Impact Sponsoring an ePrescribing initiative will streamline the prescription process by integrating payers, pharmacies, and providers. ePrescribing is being widely implemented through regional initiatives and is supported by accepted HIT standards. An ePrescribing system represents a low risk/high reward opportunity relative to other initiatives that may be considered.

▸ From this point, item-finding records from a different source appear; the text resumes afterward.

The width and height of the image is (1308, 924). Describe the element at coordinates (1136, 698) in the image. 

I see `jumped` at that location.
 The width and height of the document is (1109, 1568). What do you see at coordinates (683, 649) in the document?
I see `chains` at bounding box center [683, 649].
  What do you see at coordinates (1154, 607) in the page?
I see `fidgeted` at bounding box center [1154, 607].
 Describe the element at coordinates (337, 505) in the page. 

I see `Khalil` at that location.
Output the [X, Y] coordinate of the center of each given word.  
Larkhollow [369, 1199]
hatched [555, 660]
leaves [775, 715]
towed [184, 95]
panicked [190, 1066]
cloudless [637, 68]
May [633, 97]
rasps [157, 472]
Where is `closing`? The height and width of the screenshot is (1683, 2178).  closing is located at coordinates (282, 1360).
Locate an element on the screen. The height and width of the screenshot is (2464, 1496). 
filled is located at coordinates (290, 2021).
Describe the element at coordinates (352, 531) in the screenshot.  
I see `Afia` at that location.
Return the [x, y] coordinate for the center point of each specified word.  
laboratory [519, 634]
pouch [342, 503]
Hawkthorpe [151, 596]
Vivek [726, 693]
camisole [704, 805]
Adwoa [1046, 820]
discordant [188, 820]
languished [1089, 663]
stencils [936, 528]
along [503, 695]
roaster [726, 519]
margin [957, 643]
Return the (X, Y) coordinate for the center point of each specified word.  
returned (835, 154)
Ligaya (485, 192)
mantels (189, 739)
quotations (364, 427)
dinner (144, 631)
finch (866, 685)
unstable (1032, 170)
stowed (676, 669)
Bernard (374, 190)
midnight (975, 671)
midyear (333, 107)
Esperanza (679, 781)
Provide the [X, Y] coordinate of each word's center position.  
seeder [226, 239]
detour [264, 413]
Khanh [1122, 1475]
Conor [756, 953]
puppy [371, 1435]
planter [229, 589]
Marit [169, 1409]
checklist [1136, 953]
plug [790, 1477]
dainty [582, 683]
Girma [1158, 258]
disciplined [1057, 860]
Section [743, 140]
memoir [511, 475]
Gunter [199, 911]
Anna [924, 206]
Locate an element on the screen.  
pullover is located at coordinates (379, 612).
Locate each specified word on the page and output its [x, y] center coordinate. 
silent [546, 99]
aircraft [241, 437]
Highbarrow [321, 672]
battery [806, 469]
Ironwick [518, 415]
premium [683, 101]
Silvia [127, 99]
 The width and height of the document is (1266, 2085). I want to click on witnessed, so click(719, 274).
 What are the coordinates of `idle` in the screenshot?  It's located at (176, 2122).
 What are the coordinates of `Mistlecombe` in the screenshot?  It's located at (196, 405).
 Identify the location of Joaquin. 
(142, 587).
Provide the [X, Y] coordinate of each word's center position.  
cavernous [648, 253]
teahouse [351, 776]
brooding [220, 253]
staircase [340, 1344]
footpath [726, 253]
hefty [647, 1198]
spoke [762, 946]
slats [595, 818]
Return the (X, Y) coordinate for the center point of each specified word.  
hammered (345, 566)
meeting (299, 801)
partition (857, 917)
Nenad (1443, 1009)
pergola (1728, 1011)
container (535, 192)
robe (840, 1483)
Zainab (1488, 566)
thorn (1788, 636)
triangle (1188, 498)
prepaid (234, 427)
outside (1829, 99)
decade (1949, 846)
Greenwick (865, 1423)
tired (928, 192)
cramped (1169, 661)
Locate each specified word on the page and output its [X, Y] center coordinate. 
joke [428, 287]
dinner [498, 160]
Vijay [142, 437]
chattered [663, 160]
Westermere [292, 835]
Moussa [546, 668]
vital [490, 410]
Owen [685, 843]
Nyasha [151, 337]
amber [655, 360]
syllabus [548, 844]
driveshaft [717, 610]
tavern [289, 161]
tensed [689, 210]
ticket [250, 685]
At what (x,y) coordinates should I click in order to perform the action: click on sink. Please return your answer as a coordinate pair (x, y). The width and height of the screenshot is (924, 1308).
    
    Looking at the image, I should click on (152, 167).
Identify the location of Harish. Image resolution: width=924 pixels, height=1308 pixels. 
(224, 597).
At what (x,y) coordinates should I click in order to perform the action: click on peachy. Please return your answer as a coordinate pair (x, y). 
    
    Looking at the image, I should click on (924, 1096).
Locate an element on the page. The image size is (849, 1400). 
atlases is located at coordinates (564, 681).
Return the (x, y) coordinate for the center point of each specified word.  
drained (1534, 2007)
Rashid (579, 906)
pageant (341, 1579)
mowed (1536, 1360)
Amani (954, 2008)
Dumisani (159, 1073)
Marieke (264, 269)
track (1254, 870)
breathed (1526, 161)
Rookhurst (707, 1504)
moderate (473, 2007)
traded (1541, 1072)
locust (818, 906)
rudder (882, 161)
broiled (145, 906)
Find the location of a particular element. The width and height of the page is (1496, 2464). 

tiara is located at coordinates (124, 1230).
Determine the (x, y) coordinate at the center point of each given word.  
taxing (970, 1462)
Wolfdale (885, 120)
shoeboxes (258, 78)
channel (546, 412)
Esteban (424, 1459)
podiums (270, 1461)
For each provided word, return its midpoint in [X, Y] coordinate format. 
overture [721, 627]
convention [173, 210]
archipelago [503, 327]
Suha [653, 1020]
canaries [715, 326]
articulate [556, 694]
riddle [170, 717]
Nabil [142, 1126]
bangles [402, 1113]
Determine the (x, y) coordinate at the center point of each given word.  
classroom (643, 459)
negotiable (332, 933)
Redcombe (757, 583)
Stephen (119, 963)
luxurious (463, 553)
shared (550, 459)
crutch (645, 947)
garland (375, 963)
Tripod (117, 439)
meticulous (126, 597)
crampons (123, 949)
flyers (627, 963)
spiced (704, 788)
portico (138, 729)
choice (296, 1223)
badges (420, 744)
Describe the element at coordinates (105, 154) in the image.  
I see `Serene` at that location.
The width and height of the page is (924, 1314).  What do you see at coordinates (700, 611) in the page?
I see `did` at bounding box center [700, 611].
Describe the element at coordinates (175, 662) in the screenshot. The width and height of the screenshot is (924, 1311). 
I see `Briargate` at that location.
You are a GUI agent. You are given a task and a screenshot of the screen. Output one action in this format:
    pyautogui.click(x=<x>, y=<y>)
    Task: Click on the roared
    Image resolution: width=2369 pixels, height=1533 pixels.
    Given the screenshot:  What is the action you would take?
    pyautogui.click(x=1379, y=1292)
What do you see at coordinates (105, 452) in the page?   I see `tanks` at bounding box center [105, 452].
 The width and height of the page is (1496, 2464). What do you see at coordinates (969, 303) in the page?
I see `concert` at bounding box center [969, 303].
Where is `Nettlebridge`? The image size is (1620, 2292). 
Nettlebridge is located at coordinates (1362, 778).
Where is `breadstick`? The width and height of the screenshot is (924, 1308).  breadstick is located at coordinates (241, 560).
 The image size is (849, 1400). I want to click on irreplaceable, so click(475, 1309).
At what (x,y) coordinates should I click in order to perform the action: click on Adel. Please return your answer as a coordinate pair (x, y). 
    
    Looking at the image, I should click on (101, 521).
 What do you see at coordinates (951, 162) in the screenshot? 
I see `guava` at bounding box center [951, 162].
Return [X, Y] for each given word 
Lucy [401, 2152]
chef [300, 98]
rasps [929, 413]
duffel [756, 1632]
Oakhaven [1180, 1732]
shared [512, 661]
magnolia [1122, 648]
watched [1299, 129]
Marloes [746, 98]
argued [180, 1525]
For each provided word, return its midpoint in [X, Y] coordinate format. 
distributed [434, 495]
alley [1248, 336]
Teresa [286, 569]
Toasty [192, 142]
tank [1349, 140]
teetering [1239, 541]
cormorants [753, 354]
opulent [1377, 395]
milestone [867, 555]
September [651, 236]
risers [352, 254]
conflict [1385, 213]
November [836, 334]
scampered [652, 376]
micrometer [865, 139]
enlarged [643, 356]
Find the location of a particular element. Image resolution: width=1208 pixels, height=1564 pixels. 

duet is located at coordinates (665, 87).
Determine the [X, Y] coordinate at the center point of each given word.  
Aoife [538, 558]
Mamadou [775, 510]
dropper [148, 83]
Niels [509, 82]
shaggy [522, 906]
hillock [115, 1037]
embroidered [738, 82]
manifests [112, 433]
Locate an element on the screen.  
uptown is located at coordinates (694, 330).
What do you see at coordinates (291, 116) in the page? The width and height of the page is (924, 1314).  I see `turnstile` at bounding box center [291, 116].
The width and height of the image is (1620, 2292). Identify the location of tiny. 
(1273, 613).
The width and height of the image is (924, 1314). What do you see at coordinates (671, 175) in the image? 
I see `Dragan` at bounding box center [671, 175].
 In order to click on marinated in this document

Transmitting drug prescriptions electronically to pharmacies has been shown to reduce errors caused by handwriting and reduce the considerable time currently expended between pharmacies and prescribers in clarifying prescription information. In addition, with the cumulative electronic collection of prescription information, it is possible to develop a history of all medications that have been dispensed for an identified patient. This permits automated checking of interactions between drugs – a vitally important patient safety process. Moreover, accurate medication lists can be time and even lifesaving at the point of patient care.

Further, drug utilization data can be valuable for disease management of chronic conditions, and is indispensable information for measuring costs of care. Other uses of accurate patient medication lists include facilitating drug alerts and recalls, and identifying prescription drug abuse. Payers, who administer formularies with different coverage for different drugs can expect greater compliance when coverage information is available at the time of prescribing. JSI received positive feedback on ePrescribing from groups of physicians and pharmacists in Wyoming, who tend to view electronic prescribing as potentially delivering significant efficiencies for their daily practices.